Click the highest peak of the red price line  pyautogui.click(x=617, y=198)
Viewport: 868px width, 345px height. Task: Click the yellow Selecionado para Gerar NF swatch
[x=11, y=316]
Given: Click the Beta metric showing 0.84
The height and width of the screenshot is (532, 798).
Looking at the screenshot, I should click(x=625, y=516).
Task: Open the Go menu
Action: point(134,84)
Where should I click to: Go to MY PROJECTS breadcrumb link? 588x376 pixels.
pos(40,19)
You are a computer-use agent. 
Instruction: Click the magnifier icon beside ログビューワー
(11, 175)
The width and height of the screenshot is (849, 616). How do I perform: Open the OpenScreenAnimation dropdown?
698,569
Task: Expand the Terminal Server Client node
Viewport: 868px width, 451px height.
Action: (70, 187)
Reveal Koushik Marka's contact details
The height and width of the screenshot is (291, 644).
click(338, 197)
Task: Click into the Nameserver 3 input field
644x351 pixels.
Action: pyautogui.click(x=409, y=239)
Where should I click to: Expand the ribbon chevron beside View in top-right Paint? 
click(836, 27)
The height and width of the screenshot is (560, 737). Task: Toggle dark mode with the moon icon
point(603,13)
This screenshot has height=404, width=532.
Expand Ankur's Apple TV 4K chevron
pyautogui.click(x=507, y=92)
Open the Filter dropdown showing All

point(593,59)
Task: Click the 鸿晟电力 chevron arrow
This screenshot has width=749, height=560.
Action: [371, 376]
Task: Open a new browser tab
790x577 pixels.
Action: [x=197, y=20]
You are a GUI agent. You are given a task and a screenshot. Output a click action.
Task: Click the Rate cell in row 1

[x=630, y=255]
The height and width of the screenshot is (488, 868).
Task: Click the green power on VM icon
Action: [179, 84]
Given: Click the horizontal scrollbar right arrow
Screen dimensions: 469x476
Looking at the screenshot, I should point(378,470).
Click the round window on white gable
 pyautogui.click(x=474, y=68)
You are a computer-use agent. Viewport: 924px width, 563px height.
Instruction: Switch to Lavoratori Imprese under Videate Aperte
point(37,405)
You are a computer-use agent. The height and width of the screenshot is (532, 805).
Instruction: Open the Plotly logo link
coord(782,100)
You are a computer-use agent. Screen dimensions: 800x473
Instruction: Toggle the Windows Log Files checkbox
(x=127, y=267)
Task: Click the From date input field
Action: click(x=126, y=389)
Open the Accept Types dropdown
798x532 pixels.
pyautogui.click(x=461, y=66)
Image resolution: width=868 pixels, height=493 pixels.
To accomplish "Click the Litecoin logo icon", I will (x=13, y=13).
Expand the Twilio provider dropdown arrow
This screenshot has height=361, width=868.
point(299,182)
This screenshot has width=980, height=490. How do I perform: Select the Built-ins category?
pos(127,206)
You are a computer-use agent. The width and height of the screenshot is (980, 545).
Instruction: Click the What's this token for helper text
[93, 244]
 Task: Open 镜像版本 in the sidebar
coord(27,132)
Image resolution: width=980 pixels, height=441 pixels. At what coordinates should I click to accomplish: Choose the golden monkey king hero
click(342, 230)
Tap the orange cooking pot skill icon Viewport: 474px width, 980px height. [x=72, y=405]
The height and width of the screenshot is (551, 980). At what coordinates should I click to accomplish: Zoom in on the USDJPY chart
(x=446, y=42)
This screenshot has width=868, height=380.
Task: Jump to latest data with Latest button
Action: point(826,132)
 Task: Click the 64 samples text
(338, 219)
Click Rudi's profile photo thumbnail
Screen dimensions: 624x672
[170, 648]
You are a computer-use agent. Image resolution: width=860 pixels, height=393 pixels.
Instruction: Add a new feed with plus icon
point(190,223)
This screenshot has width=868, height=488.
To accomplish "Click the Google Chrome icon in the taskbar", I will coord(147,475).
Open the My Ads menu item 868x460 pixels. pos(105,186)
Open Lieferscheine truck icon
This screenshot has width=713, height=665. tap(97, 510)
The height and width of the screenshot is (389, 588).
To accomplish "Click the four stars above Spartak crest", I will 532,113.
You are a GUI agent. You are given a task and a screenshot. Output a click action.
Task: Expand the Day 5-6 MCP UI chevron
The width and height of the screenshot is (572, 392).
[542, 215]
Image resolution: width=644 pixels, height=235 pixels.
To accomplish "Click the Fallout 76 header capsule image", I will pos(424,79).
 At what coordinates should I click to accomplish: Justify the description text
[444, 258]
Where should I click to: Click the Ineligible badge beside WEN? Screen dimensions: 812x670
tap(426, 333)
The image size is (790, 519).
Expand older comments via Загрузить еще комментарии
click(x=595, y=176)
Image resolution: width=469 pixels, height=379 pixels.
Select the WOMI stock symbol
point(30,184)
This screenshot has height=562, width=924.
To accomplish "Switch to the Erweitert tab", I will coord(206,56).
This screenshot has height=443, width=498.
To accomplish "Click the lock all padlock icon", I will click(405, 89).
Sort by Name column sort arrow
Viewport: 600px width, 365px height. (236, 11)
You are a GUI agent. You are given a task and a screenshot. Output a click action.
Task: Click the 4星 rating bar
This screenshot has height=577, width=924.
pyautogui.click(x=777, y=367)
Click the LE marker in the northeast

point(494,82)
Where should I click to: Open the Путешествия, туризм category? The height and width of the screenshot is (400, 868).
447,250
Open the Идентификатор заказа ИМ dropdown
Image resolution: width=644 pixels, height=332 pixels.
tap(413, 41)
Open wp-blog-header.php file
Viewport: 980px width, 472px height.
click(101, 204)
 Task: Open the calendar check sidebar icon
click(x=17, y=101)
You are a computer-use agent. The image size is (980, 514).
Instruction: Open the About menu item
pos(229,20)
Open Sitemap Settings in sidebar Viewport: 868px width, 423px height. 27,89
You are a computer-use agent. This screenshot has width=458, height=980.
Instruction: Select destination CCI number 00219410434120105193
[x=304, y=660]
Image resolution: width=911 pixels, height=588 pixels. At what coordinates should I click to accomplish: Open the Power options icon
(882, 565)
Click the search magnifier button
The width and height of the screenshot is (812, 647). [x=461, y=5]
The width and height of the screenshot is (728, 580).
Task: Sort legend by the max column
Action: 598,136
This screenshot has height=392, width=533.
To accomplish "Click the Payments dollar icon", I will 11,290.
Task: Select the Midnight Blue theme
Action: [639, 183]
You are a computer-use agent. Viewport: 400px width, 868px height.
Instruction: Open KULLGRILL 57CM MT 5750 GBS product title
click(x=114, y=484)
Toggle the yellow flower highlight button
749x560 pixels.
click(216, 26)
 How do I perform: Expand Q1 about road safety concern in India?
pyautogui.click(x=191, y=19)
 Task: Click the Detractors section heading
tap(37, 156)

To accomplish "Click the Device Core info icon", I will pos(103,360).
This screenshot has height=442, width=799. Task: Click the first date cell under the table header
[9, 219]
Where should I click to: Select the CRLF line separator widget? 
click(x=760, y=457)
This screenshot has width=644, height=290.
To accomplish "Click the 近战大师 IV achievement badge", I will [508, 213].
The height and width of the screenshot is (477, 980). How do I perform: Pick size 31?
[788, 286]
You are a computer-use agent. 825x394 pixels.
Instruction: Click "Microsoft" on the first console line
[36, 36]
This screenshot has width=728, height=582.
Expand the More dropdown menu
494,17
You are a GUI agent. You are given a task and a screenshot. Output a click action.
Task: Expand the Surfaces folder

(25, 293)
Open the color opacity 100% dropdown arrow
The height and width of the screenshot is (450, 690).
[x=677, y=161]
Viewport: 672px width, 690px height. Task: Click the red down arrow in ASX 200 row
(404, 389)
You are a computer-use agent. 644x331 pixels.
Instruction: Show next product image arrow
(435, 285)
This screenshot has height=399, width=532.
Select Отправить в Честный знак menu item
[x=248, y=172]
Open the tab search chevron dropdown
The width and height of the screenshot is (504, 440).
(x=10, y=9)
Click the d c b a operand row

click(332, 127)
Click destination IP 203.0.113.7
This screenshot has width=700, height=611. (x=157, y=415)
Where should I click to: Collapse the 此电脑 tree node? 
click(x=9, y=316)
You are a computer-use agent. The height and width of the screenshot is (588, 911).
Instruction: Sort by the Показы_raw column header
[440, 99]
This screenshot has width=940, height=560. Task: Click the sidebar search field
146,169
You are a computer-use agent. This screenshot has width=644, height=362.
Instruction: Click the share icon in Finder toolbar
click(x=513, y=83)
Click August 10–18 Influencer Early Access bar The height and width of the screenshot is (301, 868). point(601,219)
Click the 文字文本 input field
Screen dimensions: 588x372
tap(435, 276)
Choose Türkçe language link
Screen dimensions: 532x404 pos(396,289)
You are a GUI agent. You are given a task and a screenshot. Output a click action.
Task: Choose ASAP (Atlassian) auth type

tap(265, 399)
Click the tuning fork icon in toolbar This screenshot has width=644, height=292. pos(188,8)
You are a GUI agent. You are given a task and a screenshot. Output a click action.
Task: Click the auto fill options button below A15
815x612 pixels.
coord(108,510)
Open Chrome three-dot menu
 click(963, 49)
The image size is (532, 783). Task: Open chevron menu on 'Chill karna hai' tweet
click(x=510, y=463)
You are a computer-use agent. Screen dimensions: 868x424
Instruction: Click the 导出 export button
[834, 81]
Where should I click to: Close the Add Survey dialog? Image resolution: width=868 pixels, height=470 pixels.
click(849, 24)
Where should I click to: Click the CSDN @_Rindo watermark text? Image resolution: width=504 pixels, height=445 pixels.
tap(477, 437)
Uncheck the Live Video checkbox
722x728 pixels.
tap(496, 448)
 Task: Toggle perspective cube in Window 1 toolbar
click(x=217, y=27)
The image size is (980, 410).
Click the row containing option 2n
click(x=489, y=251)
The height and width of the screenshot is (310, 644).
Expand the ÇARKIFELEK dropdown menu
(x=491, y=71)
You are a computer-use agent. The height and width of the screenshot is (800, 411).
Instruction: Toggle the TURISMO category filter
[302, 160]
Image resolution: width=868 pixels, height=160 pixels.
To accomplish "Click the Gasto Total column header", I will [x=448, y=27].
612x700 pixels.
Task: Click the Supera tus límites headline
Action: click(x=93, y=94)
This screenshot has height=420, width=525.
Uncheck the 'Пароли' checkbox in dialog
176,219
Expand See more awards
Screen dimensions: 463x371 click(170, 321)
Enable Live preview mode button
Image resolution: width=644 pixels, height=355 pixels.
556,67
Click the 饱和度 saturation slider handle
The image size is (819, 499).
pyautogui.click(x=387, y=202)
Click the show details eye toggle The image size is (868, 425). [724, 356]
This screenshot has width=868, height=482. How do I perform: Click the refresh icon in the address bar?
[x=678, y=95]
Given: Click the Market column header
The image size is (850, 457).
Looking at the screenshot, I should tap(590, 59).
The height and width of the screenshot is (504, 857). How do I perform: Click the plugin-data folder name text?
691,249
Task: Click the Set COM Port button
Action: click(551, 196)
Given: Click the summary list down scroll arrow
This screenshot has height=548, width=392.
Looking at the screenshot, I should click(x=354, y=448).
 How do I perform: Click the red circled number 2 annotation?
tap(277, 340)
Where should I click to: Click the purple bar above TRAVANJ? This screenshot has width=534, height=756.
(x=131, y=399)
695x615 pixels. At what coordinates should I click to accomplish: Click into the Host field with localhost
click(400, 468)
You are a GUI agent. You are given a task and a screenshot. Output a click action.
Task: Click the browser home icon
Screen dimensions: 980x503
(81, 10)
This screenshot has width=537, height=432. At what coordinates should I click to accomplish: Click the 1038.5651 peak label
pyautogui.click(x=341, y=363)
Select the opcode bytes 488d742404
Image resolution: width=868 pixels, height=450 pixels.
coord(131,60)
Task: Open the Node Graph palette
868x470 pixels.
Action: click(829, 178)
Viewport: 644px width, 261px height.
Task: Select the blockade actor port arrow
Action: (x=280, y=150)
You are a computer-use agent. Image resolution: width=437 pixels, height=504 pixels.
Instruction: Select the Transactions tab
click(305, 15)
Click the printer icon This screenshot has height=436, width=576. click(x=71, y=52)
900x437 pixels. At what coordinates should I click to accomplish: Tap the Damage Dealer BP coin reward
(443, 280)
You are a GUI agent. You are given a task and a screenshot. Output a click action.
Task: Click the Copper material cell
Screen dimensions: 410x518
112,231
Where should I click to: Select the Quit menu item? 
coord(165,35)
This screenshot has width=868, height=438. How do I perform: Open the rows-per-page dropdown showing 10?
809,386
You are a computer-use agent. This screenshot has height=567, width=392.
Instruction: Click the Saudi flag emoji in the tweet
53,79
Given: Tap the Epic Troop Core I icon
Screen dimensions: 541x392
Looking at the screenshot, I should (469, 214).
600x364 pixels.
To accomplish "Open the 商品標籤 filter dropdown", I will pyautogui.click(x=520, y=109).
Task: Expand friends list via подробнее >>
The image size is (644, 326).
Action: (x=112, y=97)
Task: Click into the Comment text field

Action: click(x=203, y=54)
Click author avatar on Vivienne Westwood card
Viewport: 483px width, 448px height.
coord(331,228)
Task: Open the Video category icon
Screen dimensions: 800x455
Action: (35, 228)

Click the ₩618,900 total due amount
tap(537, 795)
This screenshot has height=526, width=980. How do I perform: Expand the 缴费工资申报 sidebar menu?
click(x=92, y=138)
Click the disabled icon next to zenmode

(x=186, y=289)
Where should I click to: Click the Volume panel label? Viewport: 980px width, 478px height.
:::::
### [What to produce]
The response should be the listing above, limited to the lines between the one holding "At what coordinates should I click to accomplish: Justify" and the one holding "Image resolution: width=469", inclusive, reproduced exactly.

### [Result of this task]
 At what coordinates should I click to accomplish: Justify the description text
[444, 258]
Where should I click to: Click the Ineligible badge beside WEN? Screen dimensions: 812x670
tap(426, 333)
The image size is (790, 519).
Expand older comments via Загрузить еще комментарии
click(x=595, y=176)
Image resolution: width=469 pixels, height=379 pixels.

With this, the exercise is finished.